Senior Obama administration officials are interested in how agencies have improved themselves based on their important priorities during the last year.
In an effort to do better work, agencies laid out fiscal 2011 priority goals, areas they planned to focus on to improve how they manage their operations.
By June 30, each agency head and chief operating officer, with the performance improvement officer (PIO), must run data-driven progress reviews at least quarterly on the agency’s current near-term priority goals, according to an April 14 memo from Jacob Lew, director of the Office of Management and Budget, and Jeffrey Zients, OMB’s deputy director for management and chief performance officer.
They should also be looking ahead at goals for fiscal 2012 and 2013 as part of the internal budget processes, Lew and Zients wrote. For advice on goals, they pointed to President Barack Obama’s State of the Union address and his recent budget proposal.

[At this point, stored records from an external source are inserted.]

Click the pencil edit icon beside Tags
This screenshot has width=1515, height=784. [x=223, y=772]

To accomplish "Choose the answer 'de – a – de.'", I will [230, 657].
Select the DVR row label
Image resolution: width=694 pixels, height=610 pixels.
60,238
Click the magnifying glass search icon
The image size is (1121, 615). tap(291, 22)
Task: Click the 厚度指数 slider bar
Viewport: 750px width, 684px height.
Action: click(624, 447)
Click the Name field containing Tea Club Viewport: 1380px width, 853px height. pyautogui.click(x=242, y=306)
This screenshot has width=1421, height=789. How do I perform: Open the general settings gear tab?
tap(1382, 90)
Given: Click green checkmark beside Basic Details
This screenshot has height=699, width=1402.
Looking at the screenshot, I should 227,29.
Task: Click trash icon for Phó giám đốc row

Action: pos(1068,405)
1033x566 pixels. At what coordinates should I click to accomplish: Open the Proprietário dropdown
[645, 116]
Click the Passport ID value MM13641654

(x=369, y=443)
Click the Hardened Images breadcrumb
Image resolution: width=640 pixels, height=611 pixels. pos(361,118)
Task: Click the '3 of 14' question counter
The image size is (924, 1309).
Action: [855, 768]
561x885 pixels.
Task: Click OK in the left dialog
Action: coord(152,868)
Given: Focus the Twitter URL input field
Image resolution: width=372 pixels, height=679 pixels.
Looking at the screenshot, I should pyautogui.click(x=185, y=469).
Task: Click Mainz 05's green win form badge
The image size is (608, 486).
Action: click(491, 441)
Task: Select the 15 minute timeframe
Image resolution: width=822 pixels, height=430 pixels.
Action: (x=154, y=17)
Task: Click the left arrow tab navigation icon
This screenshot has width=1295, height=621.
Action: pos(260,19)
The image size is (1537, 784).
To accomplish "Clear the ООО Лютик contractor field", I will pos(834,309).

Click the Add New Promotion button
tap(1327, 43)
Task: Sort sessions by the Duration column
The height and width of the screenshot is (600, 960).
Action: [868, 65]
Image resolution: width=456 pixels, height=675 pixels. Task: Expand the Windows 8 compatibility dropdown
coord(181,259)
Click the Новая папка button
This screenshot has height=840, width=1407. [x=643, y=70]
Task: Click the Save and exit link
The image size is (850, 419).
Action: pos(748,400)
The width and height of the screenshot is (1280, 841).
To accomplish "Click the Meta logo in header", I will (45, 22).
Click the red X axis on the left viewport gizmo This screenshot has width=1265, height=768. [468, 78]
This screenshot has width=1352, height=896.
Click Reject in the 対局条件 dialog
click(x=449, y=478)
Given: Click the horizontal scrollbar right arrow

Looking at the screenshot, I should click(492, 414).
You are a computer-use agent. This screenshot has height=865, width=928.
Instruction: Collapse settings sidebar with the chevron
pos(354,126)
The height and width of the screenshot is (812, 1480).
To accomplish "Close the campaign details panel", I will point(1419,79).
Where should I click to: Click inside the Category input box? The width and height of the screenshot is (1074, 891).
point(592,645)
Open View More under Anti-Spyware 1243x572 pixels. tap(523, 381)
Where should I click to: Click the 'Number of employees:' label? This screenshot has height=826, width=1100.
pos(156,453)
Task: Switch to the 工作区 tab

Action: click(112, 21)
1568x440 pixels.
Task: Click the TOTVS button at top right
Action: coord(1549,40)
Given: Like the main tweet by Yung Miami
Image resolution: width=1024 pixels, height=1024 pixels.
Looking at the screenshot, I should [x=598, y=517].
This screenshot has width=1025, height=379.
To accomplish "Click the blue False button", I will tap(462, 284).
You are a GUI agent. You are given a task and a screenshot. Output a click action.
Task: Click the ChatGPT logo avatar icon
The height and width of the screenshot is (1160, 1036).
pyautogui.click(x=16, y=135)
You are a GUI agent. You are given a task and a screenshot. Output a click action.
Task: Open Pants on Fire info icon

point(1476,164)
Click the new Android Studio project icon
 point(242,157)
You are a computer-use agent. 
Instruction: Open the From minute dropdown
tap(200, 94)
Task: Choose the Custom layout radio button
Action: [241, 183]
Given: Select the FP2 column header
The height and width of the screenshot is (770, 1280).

The new goals criteria should also mirror the requirements for the previous priority goals. They should be outcome-oriented with “stretch targets” relative to the agency’s available resources, the memo states.
The goals are part of Obama's Accountable Government Initiative and implementing the Government Performance and Results Act Modernization Act, which he signed into law in January.
“Our goal is to create a performance management framework that encourages good management and innovation without fear of penalty for failing,” the memo states.
To make agencies run better, government must create “a culture of performance where agencies constantly strive to achieve meaningful progress,” according to the memo. “Government leaders must know what works on the ground and what does not, and speed adoption of best government practices.”
Lew and Zients also gave several short-term deadlines. They want agencies to confirm their chief operating officer, which should be the deputy of the agency’s head or someone of an equal leadership position, by May 2. The agencies should have picked out their PIOs, which will report directly to the COO, by June 1.
Lew and Zients will have more guidance in the coming months.